“Yes.”
“Then I’ll sell—because I’ve got to have that money right off.”
Indie hurried home and began to put things to rights. She packed up her personal belongings and moved all her humble furniture into one room, where it could be easily got at in case she should send for it a little later, if she were fortunate enough to secure steady work in the factory which Mr. Griggs had referred to. He had even given her a clipping from the Sunday paper containing an advertisement calling for twenty new hands, “experience not necessary.”
Indie was sweeping the back yard when some one strode up the pebbled walk with brisk, business-like steps, which she mistook for Mr. Griggs’s walk, for he had promised to stop in on his homeward way. But it was not the agent. It was Indie’s old friend Lem Powers, whom she had so timidly avoided for years. His broad-brimmed hat was turned up squarely in front, framing his dark, strong, sunny face in a sort of a rough halo.

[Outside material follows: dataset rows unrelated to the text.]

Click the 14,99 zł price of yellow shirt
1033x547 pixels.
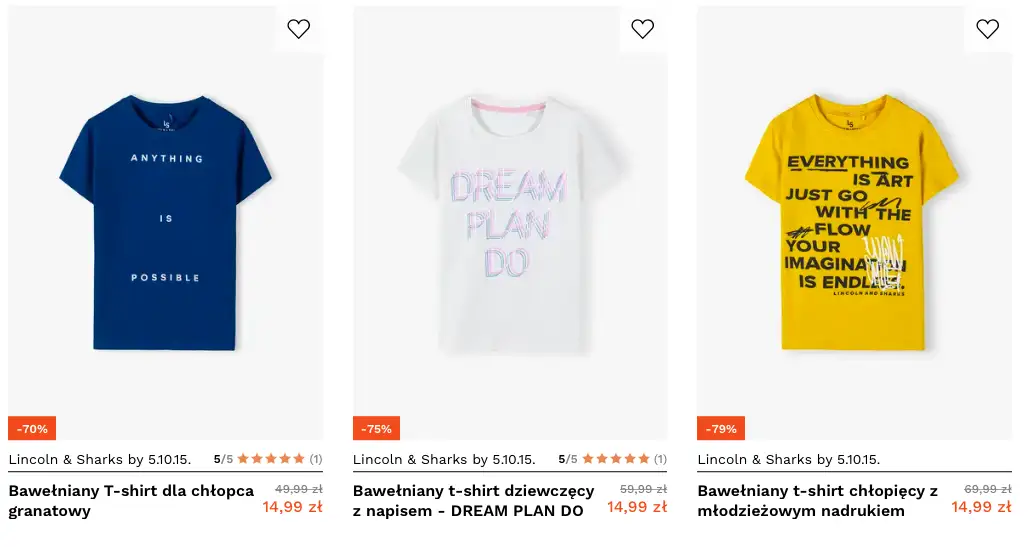(x=981, y=507)
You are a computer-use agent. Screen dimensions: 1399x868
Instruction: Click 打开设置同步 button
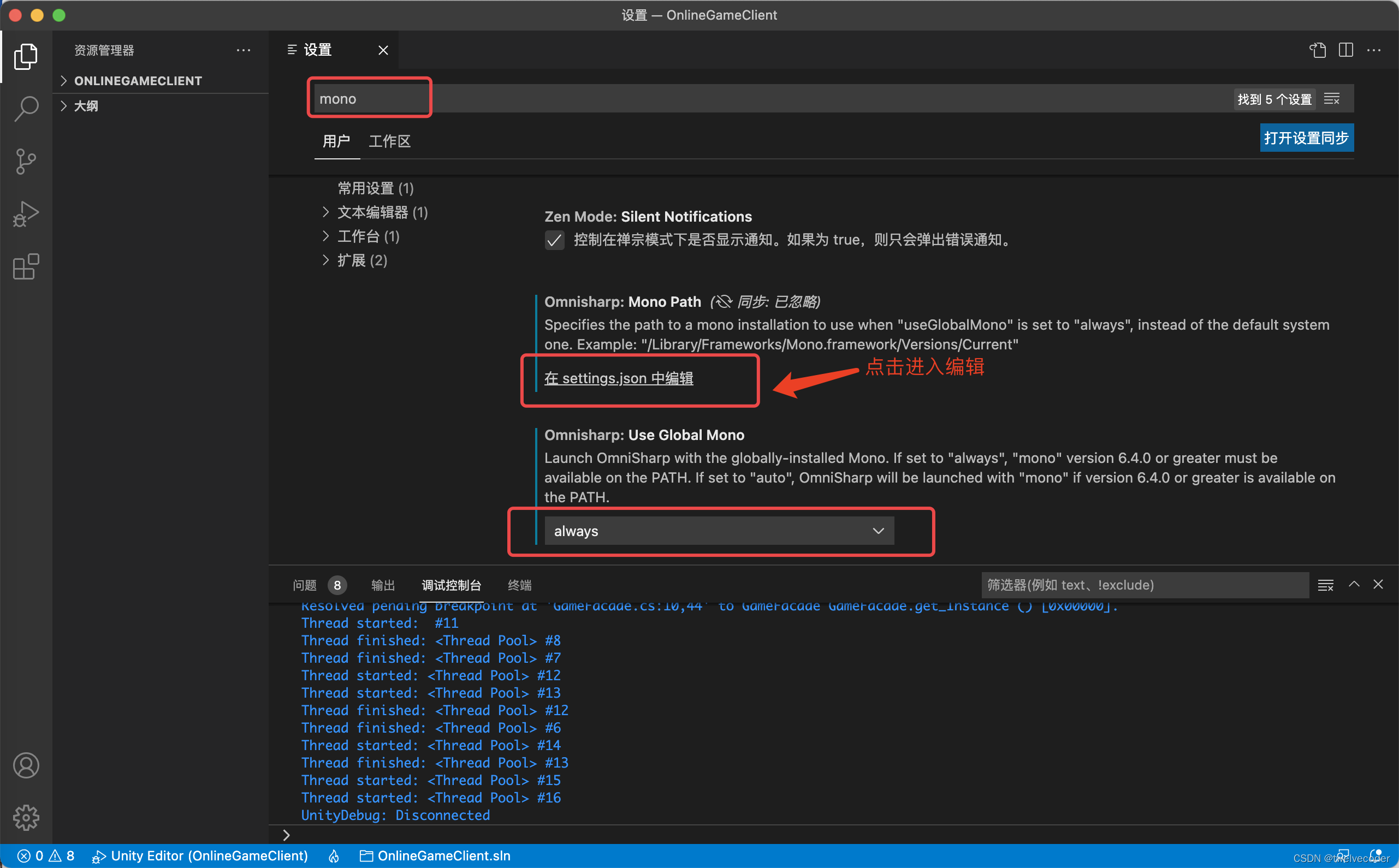click(x=1306, y=139)
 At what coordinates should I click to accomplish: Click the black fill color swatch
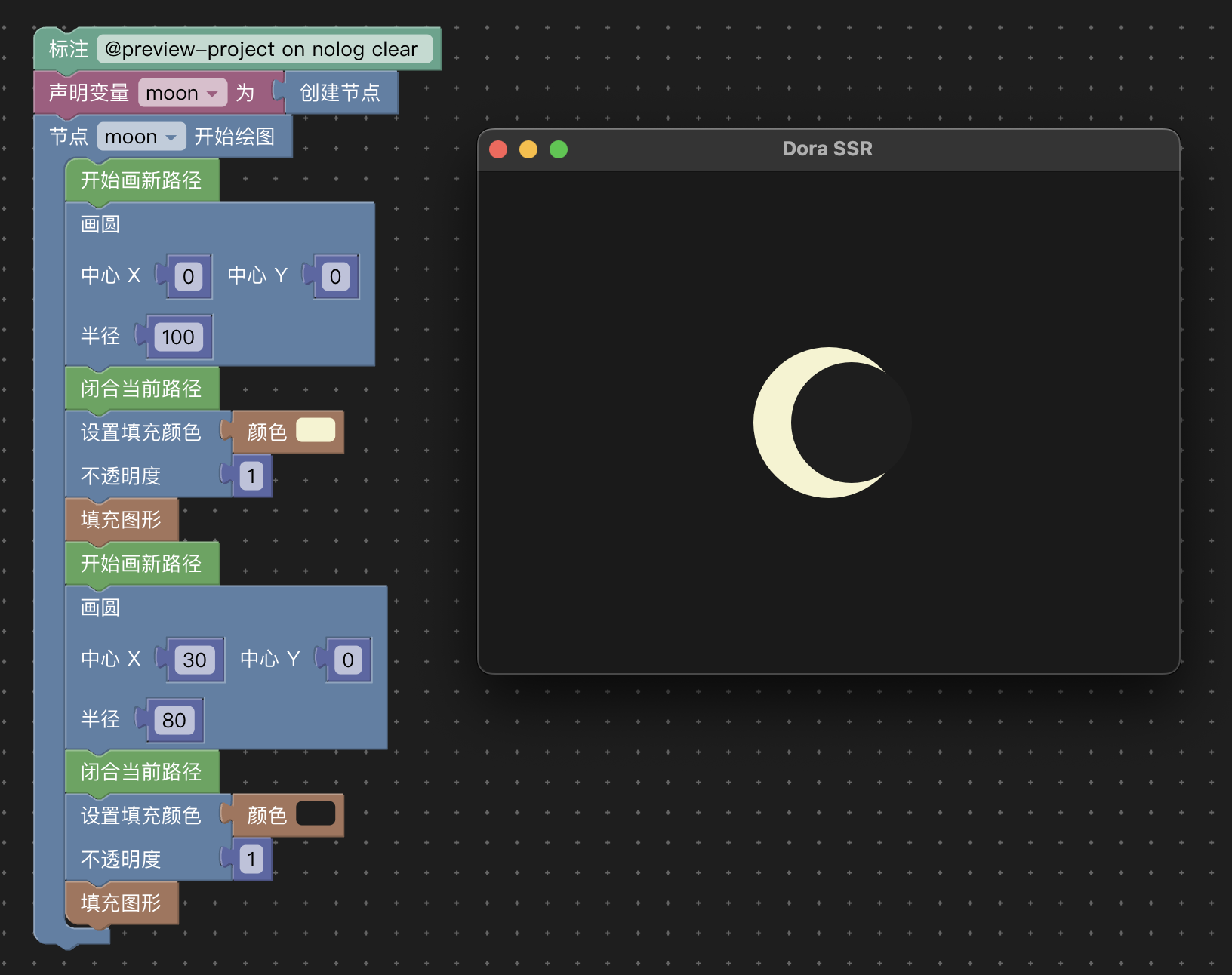(x=316, y=814)
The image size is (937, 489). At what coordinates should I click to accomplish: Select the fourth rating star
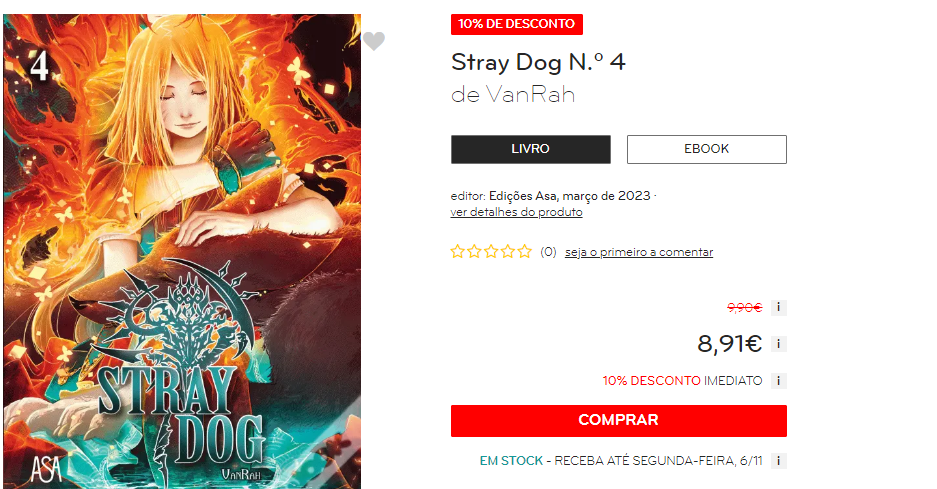point(508,252)
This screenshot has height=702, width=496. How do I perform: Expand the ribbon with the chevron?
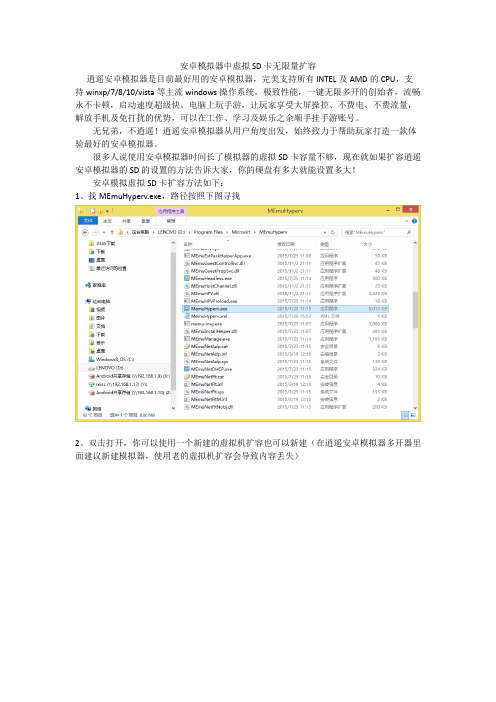tap(406, 221)
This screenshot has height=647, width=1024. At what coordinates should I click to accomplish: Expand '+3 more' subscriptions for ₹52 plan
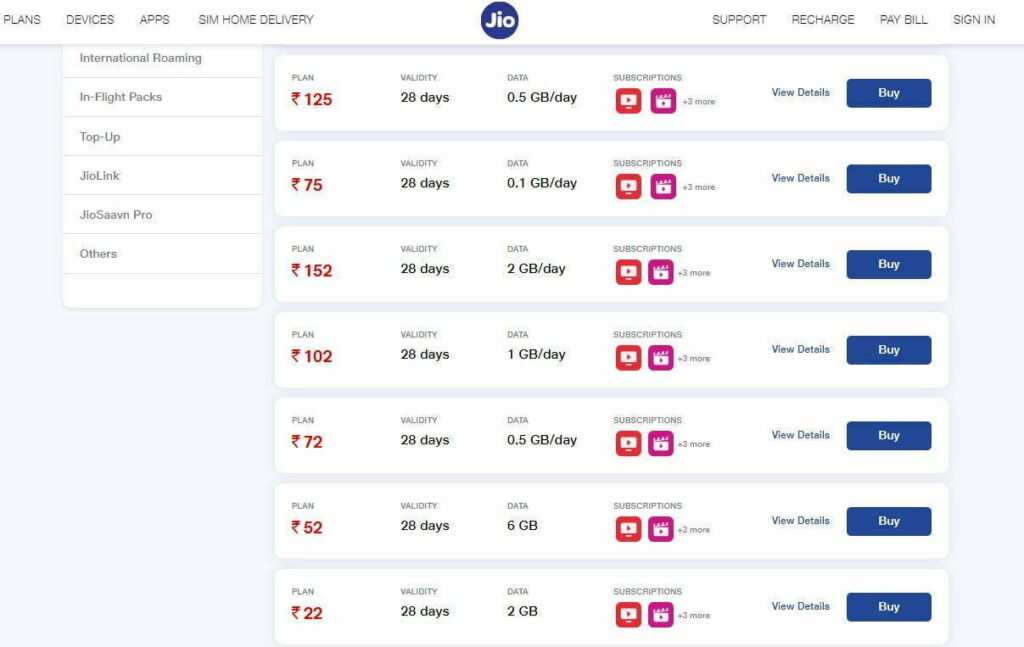(694, 529)
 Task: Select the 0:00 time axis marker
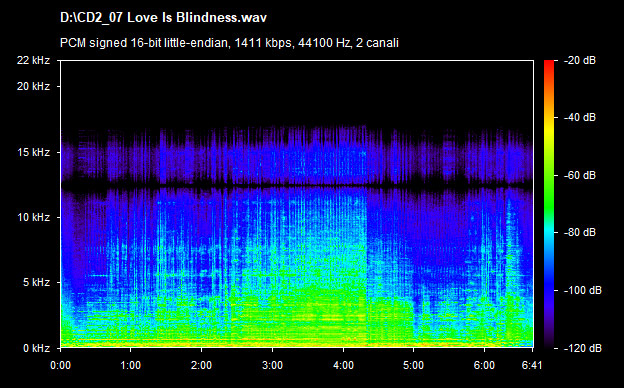60,365
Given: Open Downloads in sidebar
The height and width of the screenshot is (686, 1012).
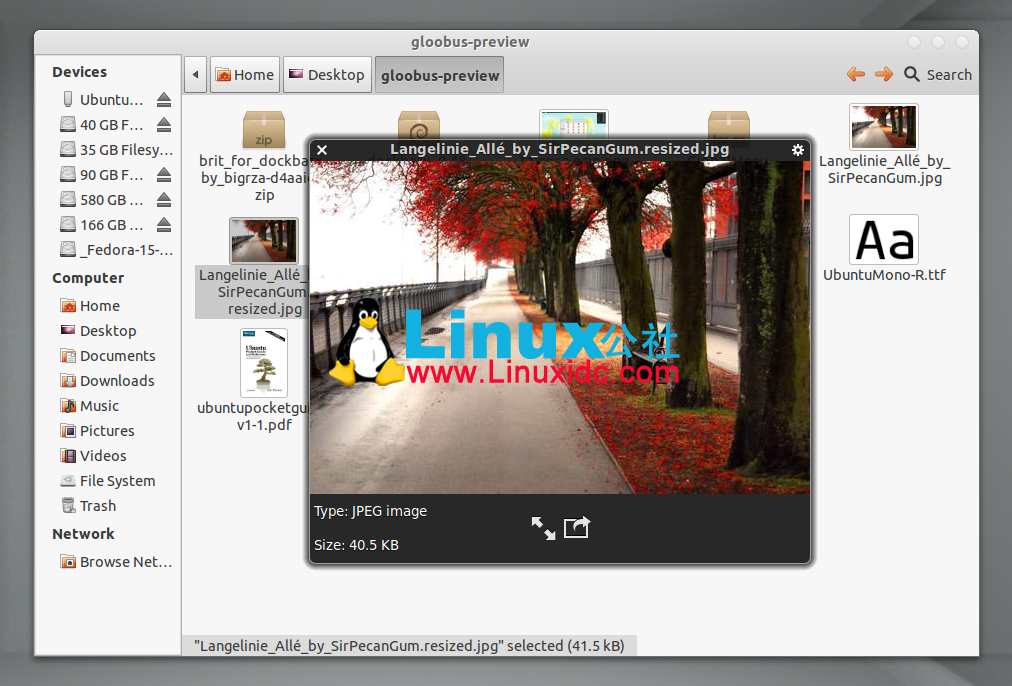Looking at the screenshot, I should tap(116, 381).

“Evenin’, Indie,” said he, with a tug at his up-standing hat-brim. “Do you happen to have a wrench about the place? My buggy wheel’s locked an’ I ain’t got no tools with me.”
Indie shook down her sleeves hurriedly, keenly conscious of her unpleasing appearance. “Won’t you set down while I hunt up the wrench?” she asked, nodding toward the veranda bench. “I’ve done packed up everything, but I can find the wrench easy’s not.”
“Packed up!” the young man echoed in blank astonishment, with a sweeping glance at the denuded premises. “Why, you don’t aim to move, do you?”
“I expect to leave Shallow Ford to-morrer mornin’,” Indie answered solemnly.
“You don’t say so? Goin’ to live with your cousins?”
“No, oh no,” Indie answered quickly, with a dry smile. “None of them ain’t never asked me to live with ’em, and even if they had I wouldn’t go.”